Editorial: The Legacy Fund and the power of compound interest
So, which would you rather have: a million dollars?
Or a checkerboard that has one penny on the first square, two pennies on the second, four pennies on the third and so on, doubling each time through the 64 squares?
Your answer probably should be, "It depends." And what it depends on is whether you mind losing your checkerboard, given that by the end of the penny sequence, it's going to be buried under 18 quintillion pennies.
That's enough pennies to cover all of North Dakota in stacks several inches thick. In dollars, it would be $180 quadrillion, which is something north of 1,000 times the net worth of the entire United States.
The "pennies on a checkerboard" problem is a classic illustration of the power of compound interest. And we're picturing North Dakota here for a reason, because North Dakota this very week will be wrestling with a compound interest problem of its own.
No, it's not a problem that involves quadrillions of dollars. But multiple billions are at issue for sure. And in North Dakota, that's real money, so residents should be very much aware of the high stakes.
Here's the question: What should North Dakota do with the interest from the Legacy Fund?
The state's facing a shrunken revenue stream, as residents know.
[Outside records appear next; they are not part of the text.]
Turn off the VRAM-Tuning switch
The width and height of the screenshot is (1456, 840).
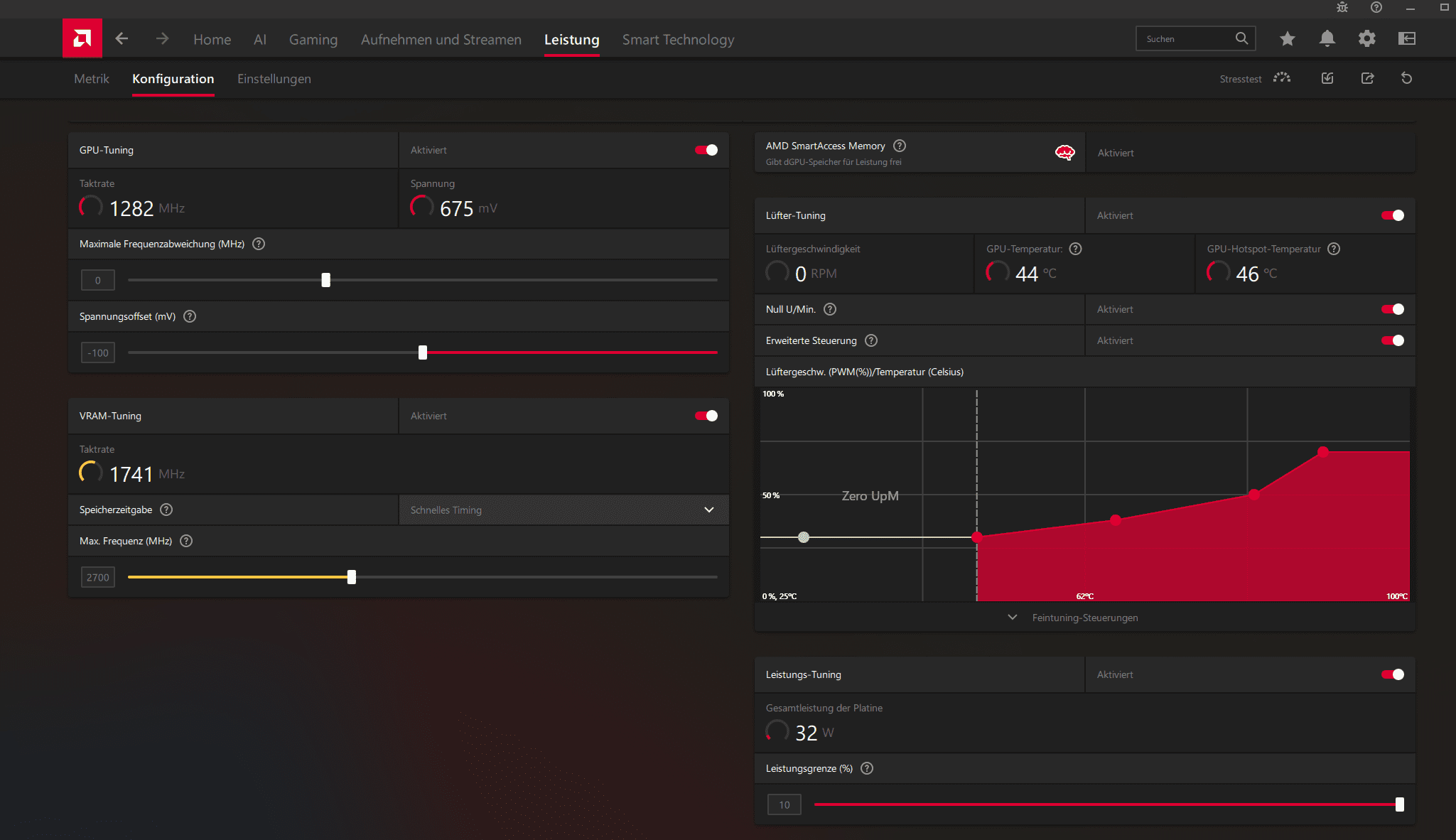pyautogui.click(x=706, y=416)
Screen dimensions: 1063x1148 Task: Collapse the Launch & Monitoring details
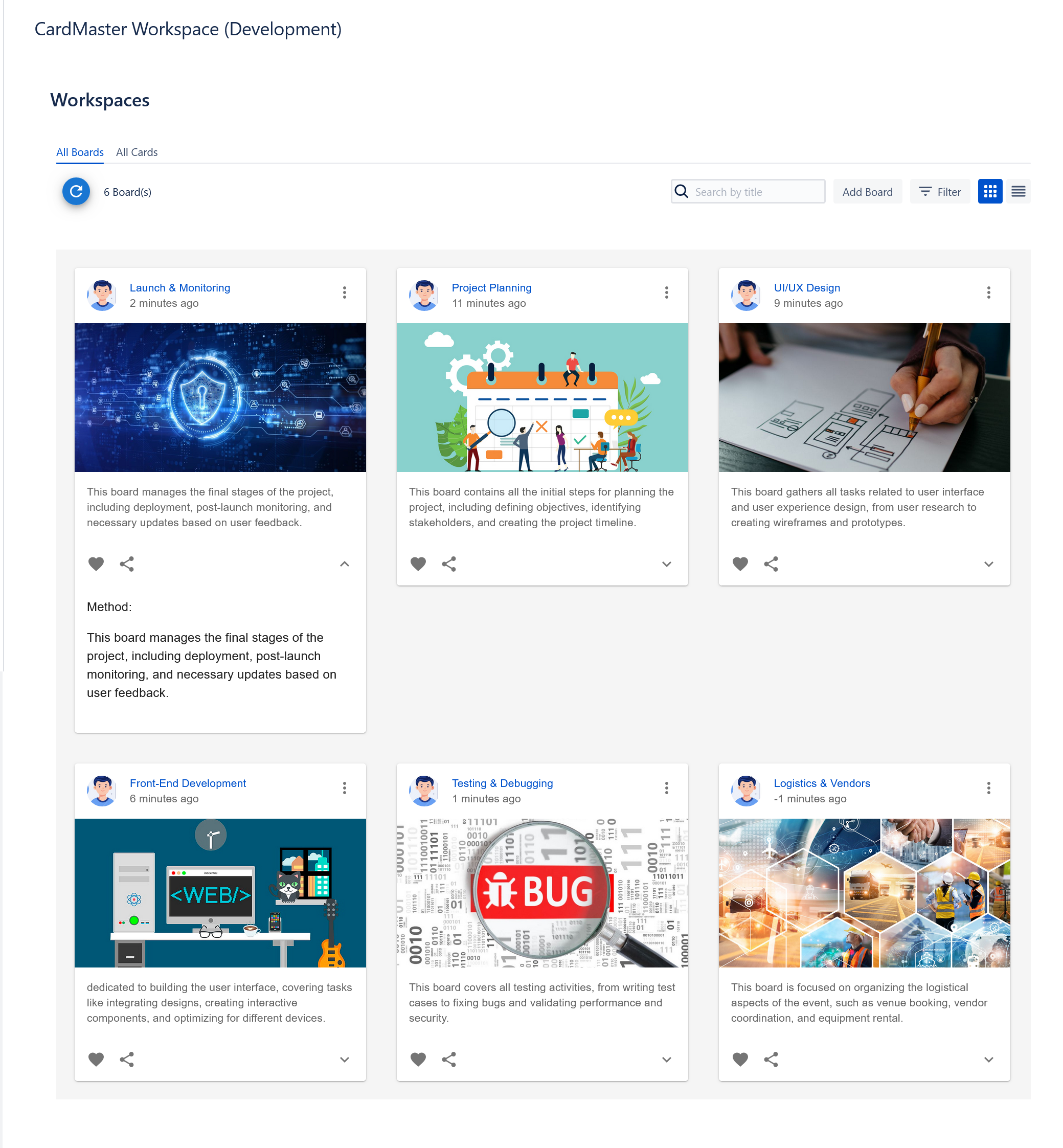[x=344, y=564]
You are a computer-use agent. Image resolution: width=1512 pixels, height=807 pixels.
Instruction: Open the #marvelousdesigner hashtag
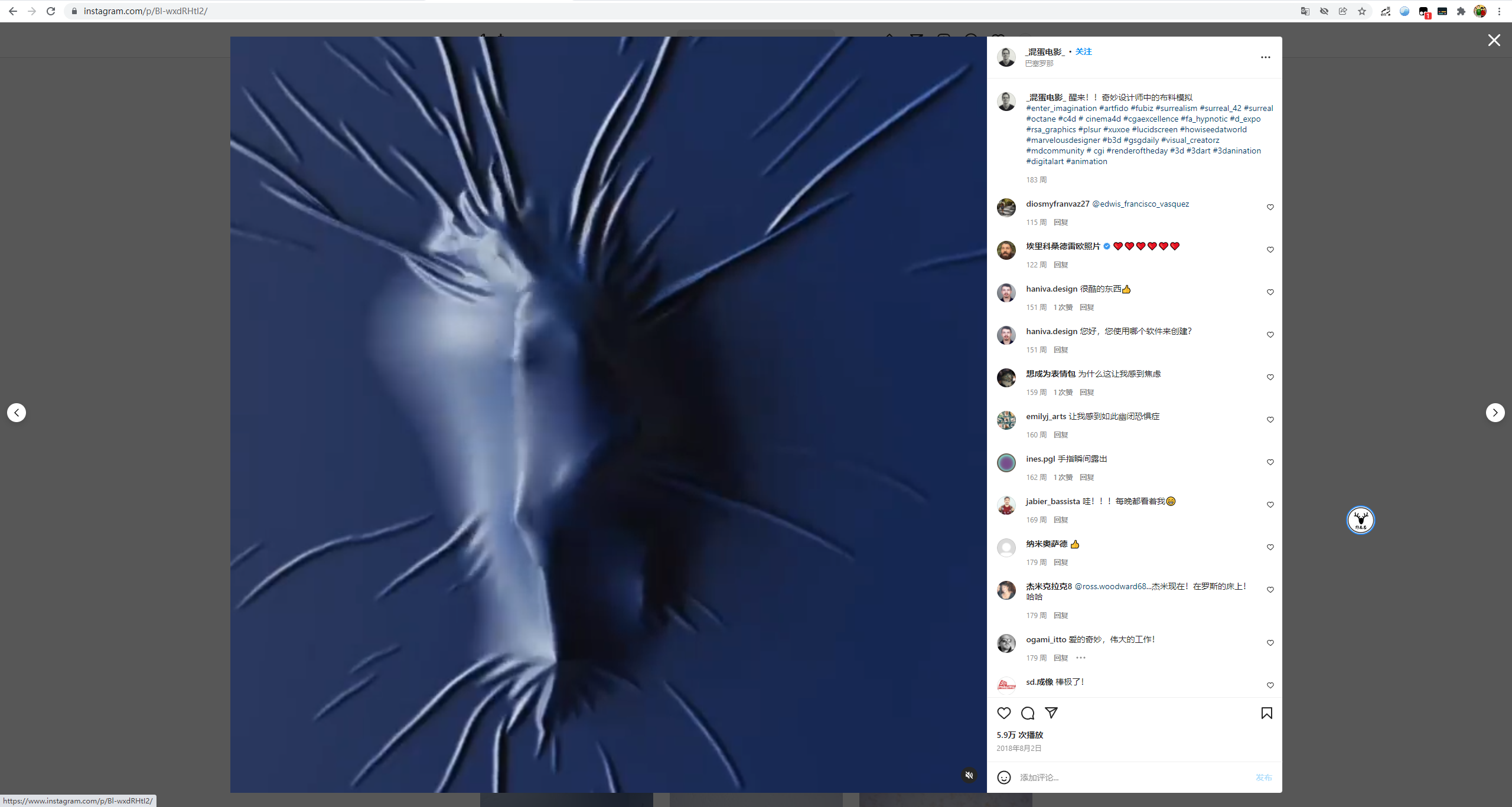1063,141
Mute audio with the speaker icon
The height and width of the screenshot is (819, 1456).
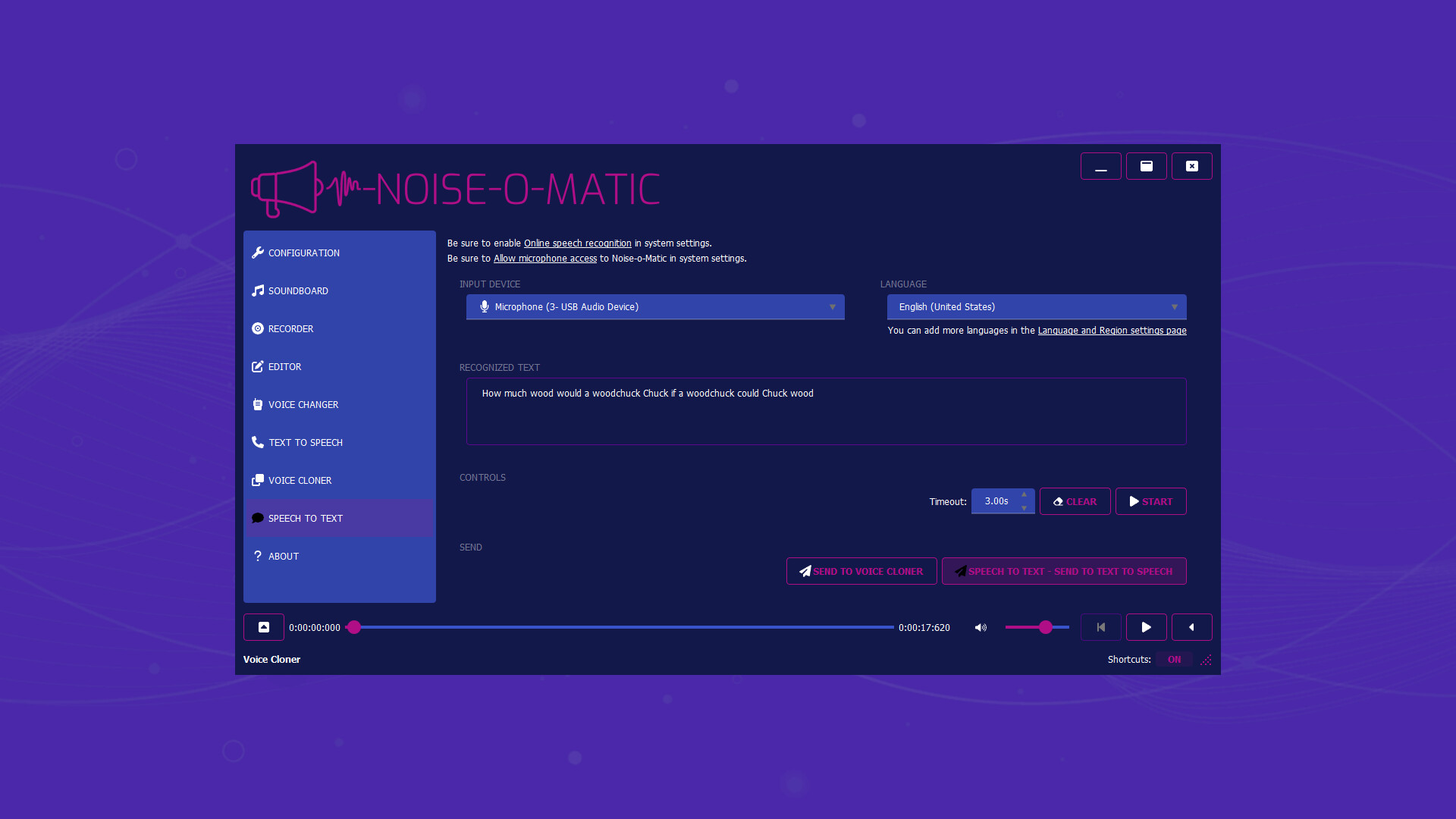(x=981, y=627)
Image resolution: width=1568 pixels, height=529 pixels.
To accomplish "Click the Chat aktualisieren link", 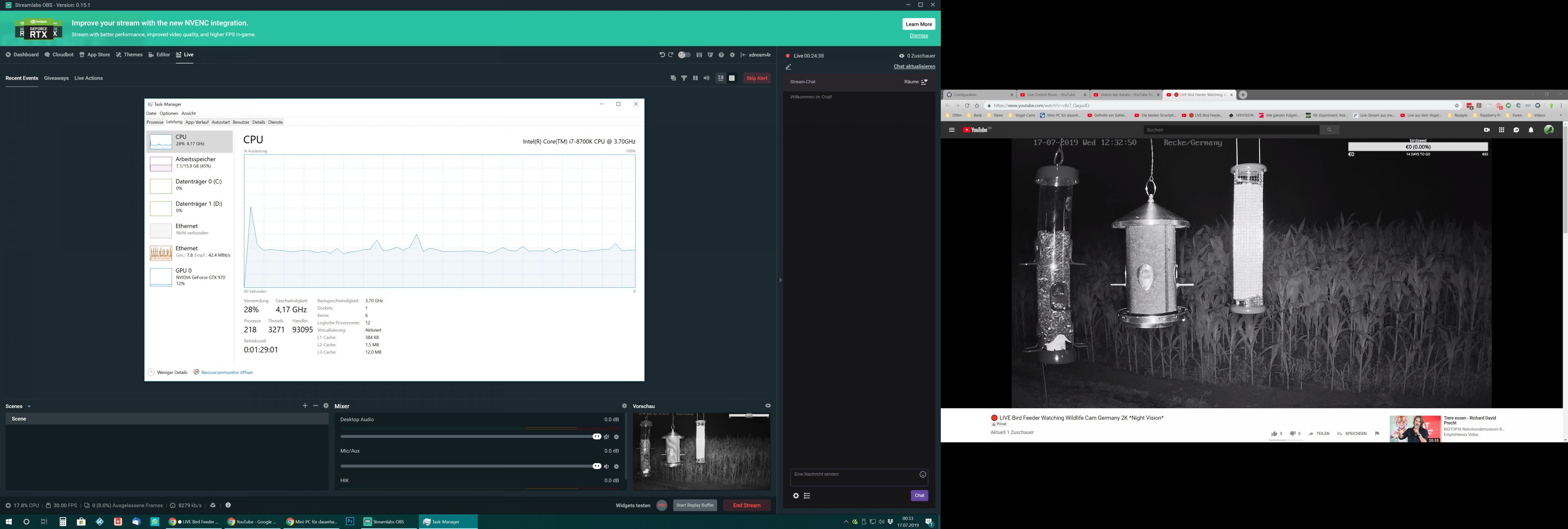I will point(914,67).
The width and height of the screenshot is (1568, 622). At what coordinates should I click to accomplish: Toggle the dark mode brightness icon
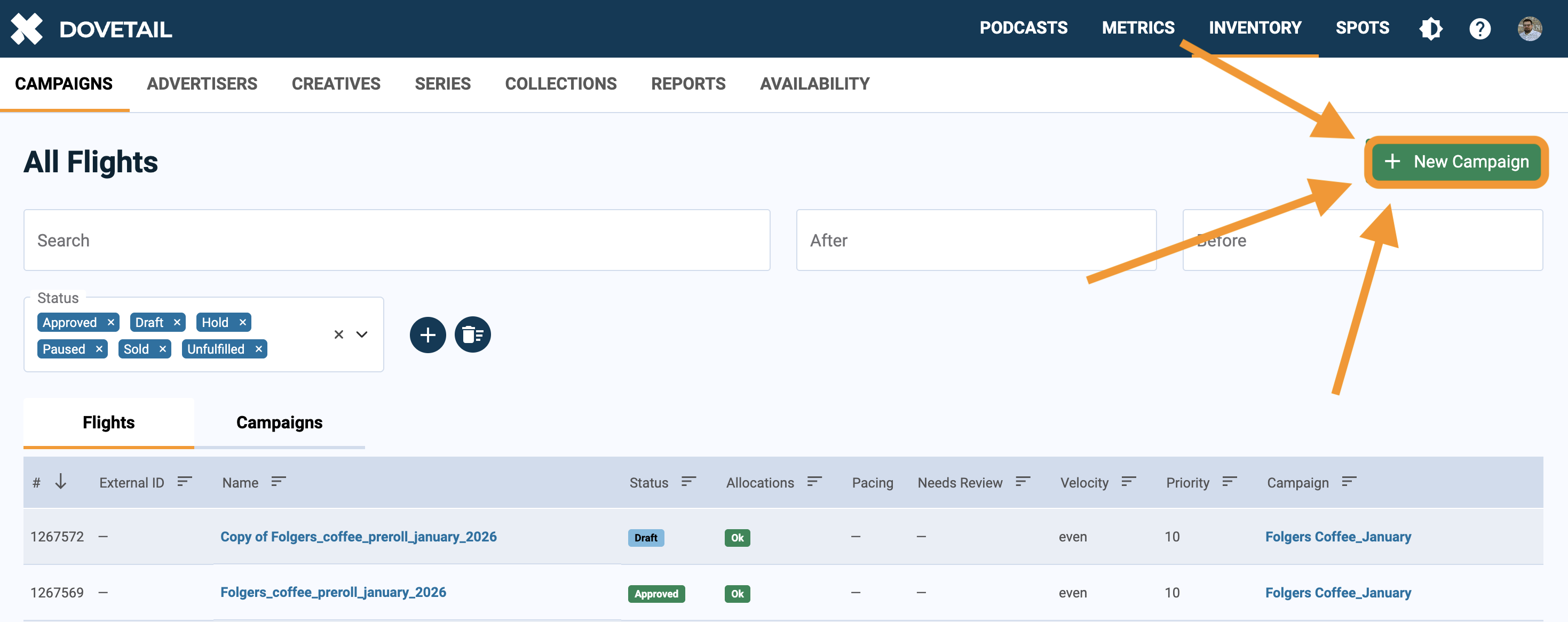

So, the strong temptation in Bismarck will be to take the earnings from the fund and spend them, as the Legacy Fund law allows.
But before the lawmakers do this, they should understand that they're in effect swiping the first penny off of the checkerboard. No first penny on the first square means no two pennies on the second square—and no 18 quintillion pennies burying the board on square 64.
Again, we're not dealing with that kind of growth.
But we are dealing with this kind:
If the Legislature now and in the future spends all of the fund's earnings, then the Legacy Fund will grow to about $20 billion in 2060, the Great Plains Institute reported this week.
In contrast, if the Legislature keeps its hands off the fund and reinvests the earnings, the difference is profound. Eighty billion dollars' worth of profound, to be exact.
For a "Reinvest all earnings" fund would contain about $102 billion in 2060.
By comparison, Gov. Doug Burgum's executive budget suggests that North Dakota's state government should spend about $4.6 billion in the upcoming biennium.
Clearly, having $102 billion in the bank would be a hugely important nest egg, and North Dakotans would enjoy great feelings of security as they watched their fund grow between now and 2060.
In all probability, the Legislature will chart a course between the spend-it and save-it extremes. But as the lawmakers do, they should know what's at stake—so North Dakotans can make an informed decision on how fast they want their own "pennies on the checkerboard" to grow.